■ **Assignment**: Which lines of the entries below contain the string "accomplish"? Copy each one.

┄┄┄┄┄┄

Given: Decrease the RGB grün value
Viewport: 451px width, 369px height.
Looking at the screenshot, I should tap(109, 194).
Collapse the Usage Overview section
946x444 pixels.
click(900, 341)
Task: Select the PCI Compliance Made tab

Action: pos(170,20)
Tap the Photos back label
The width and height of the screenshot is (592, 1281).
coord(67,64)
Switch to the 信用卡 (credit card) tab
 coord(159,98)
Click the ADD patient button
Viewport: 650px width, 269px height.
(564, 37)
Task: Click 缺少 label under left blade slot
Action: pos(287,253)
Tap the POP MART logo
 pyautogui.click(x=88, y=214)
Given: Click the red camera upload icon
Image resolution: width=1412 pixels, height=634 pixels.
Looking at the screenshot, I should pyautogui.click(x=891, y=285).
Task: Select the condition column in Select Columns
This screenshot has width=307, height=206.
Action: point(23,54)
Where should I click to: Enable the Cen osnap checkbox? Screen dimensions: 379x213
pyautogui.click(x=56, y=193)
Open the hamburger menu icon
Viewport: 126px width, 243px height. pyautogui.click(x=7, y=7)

┄┄┄┄┄┄

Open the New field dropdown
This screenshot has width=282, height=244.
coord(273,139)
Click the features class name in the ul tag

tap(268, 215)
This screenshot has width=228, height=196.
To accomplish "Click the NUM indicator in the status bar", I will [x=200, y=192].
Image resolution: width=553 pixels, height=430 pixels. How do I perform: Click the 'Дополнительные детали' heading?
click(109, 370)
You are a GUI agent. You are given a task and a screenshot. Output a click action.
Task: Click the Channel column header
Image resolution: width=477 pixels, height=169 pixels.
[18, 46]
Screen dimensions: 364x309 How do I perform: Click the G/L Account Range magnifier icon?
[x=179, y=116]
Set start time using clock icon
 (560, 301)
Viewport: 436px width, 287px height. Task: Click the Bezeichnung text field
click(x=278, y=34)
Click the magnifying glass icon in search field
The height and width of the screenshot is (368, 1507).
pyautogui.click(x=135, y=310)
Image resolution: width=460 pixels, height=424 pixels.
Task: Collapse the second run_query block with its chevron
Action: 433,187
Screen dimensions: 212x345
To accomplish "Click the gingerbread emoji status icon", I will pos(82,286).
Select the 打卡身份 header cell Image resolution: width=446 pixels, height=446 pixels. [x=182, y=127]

┄┄┄┄┄┄

■ **Exercise output**:
To accomplish "Click the NUM indicator in the status bar", I will [x=200, y=192].
To accomplish "Click the gingerbread emoji status icon", I will pos(82,286).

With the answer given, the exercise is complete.